Quantum Phase Properties in Collective Three-Level V-Type System with Diamagnetic Term

In this paper, we present a rigorous investigation of the quantum phase transitions (QPTs) for a model which describes the degenerate collective regime of a three-level V-configuration atoms Bose-Einstein condensate (BEC). We consider that the three-level atoms of a BEC coupled to an optical resonator (cavity) with high finesse in the presence of a diamagnetic term, i. e., a system of N-identical three-level atoms interacting with a one-mode quantized electromagnetic cavity field. Also, the different components of this system are labeled by the different phase factors. By using the Glauber’s coherent states for the field, we calculate the free energy and study the finite-temperature phase transition for this model in the thermodynamic limit (N → ∞).

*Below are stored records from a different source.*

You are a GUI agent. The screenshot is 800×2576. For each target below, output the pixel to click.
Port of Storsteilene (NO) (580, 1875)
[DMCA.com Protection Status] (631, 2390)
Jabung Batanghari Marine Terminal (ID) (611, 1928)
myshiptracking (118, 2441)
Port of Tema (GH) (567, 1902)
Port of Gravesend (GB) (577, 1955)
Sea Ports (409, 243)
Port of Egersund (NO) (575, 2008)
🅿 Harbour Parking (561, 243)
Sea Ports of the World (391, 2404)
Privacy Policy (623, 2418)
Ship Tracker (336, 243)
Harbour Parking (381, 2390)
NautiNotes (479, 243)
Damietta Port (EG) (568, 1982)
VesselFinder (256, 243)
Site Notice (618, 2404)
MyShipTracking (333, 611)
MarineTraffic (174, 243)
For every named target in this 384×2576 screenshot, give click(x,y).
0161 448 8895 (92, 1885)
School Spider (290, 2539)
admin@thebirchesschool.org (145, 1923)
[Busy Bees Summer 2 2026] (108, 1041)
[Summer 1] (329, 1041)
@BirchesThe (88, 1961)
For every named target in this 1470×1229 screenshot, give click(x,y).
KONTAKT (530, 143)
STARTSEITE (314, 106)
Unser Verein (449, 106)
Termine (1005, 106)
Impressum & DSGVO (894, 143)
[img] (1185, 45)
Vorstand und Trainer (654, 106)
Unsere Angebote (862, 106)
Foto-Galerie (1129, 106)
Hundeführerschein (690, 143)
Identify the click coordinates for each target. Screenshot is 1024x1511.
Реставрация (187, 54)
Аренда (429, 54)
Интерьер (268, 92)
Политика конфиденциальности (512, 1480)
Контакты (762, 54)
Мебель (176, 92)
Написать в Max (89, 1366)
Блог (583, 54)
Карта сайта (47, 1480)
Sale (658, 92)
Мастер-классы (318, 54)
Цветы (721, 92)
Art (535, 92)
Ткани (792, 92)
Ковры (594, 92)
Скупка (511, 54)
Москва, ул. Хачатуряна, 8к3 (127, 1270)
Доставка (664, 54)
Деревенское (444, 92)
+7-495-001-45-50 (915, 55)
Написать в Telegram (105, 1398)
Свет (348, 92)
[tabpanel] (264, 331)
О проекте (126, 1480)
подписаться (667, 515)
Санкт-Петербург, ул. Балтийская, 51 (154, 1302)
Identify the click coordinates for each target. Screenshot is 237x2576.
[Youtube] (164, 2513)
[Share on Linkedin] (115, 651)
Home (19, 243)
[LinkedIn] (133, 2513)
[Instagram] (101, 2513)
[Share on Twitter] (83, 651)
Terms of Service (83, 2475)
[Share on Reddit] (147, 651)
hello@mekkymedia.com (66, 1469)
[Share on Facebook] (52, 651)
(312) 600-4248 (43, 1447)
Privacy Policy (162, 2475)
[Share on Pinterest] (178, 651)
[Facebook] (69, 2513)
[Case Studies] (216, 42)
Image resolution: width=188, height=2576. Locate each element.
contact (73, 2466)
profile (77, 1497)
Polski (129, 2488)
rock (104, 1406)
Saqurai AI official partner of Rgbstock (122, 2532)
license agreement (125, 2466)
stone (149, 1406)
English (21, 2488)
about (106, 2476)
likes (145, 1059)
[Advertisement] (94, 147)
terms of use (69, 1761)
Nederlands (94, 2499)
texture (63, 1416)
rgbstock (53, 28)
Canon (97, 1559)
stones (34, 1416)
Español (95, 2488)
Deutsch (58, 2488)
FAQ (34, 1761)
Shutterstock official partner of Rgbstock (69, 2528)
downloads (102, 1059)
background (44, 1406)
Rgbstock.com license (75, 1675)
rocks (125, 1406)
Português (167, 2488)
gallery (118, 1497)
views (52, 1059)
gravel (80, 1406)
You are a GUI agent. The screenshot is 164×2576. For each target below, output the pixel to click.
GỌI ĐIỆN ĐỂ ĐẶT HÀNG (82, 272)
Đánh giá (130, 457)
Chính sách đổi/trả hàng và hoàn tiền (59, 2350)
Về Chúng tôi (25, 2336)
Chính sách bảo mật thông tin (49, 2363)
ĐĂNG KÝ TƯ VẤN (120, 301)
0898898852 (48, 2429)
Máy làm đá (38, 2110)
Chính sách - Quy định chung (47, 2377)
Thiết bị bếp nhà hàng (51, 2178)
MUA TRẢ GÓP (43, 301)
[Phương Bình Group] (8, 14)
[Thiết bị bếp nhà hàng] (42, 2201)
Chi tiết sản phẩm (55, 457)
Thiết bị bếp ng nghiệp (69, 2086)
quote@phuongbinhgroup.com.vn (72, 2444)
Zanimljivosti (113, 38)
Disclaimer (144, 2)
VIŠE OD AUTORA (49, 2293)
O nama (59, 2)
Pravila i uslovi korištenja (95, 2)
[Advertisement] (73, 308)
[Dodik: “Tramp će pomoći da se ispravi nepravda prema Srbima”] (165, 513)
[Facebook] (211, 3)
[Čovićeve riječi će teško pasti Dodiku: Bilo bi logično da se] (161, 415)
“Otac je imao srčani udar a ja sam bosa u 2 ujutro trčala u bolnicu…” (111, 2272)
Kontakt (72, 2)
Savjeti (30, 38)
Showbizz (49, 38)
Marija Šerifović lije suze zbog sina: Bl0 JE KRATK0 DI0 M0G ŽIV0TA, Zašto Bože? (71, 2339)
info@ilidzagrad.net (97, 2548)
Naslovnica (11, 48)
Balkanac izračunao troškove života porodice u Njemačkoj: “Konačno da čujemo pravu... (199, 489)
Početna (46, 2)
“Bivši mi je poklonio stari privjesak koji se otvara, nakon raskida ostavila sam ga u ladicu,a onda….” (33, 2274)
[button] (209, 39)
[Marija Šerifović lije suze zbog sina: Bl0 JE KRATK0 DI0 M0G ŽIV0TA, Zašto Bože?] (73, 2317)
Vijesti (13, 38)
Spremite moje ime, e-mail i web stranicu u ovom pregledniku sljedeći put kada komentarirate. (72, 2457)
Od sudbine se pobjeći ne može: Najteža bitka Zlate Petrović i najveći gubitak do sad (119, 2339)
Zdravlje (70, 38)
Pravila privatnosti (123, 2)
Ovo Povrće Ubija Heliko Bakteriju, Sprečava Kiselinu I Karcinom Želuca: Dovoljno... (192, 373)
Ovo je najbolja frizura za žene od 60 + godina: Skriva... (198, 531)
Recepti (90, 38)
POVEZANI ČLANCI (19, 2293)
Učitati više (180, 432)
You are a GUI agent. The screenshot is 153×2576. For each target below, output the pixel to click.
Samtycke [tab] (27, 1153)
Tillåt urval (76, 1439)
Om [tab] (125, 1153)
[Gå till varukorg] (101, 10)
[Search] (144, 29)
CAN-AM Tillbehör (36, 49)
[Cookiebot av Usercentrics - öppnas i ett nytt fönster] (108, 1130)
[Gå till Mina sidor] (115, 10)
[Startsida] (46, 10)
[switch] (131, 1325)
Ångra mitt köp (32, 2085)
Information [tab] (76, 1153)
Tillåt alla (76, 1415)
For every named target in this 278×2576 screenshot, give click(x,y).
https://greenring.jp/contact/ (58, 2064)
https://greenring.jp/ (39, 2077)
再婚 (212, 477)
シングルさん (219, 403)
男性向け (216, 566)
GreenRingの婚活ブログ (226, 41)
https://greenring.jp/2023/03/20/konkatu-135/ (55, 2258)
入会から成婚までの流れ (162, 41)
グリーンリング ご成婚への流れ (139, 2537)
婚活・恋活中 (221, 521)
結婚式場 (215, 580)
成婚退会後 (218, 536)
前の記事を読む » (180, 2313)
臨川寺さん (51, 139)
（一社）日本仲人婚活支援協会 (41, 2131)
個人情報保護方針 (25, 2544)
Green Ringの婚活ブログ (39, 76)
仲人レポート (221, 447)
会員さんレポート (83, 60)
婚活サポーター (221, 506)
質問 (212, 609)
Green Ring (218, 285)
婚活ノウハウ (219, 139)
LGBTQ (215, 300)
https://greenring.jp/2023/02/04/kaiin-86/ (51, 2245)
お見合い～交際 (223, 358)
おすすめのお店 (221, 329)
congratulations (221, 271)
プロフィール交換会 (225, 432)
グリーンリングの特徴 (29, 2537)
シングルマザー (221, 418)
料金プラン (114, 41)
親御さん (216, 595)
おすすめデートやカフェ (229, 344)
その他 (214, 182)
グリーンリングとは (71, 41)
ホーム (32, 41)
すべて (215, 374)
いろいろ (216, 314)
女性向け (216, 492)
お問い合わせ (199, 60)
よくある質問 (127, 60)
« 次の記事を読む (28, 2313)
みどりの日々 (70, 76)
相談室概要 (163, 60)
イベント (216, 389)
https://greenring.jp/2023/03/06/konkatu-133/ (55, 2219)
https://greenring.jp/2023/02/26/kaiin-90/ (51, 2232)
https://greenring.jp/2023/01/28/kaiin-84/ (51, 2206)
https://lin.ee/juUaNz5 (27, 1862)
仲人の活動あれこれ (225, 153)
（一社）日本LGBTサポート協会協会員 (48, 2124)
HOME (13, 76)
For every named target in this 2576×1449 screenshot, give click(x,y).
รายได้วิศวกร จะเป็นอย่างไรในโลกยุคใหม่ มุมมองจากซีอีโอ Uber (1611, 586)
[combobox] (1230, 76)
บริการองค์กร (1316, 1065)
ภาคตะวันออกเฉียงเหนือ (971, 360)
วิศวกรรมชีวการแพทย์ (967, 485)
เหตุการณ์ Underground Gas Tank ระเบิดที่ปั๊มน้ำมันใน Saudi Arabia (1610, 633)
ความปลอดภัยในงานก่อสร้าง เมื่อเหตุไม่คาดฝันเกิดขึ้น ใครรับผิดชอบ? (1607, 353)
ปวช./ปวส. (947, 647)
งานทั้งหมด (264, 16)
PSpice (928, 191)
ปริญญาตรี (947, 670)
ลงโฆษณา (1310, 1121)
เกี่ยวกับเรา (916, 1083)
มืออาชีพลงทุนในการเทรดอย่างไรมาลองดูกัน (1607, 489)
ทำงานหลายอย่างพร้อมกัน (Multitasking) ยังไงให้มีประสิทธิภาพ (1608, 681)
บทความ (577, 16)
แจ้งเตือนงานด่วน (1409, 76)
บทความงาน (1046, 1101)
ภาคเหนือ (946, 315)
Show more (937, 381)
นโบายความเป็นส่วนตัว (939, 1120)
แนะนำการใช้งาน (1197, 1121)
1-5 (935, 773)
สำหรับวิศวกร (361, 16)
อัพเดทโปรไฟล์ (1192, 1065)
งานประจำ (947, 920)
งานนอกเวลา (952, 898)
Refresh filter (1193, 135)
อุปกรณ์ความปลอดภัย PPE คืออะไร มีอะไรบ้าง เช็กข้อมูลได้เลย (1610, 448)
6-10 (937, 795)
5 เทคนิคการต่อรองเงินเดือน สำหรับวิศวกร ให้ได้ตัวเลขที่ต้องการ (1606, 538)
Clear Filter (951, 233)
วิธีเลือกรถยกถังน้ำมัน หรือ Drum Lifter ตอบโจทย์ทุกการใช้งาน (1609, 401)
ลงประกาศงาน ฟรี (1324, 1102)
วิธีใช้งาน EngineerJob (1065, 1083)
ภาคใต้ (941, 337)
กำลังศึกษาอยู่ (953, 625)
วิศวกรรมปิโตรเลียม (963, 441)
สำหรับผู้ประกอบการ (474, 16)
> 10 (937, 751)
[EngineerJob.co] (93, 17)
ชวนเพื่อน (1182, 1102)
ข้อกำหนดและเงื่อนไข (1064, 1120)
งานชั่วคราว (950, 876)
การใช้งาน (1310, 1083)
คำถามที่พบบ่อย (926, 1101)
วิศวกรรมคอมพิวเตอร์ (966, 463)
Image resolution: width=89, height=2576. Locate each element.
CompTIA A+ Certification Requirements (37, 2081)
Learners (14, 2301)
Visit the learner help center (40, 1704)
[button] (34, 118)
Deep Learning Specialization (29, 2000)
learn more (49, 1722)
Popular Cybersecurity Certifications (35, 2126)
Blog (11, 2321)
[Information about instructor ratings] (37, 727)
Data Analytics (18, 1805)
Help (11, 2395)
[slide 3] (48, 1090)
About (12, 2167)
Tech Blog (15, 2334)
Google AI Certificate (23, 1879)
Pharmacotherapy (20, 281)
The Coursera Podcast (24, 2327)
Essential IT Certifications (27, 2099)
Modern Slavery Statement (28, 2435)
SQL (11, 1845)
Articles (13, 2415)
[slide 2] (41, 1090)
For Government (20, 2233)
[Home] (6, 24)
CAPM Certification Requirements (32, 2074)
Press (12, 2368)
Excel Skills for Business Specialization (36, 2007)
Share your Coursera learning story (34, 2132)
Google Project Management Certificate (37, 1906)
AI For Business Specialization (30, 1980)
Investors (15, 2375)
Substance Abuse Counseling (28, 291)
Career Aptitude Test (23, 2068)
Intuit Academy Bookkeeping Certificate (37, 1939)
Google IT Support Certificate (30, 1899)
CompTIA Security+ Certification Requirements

Also, the potential energy surfaces constructed by taking the expectation value with respect to the direct product for a test state a direct product of coherent Heisenberg-Weyl HW(1)-states (for the electromagnetic field ), and U(3) (for the atomic field, i. e., matter contribution) coherent states. Moreover, the scaled ground-state energy is obtained by taking the expectation value of an effective Hamiltonian in the framework of the mean-field approach. In the thermodynamic limit, the energy surface takes a simple form for a direct description of the phase transitions. The relation between the QPTs and the symmetry physics are established and the QPTs for this model are investigated numerically. The properties of both stability and the equilibrium are calculated using the catastrophe theory. We notice that the second-order phase transitions (superradiant (SR)) with multi-level systems might be achievable in a wide range of physical systems, especially those where it is possible to engineer the spec-tra and oscillator strengths.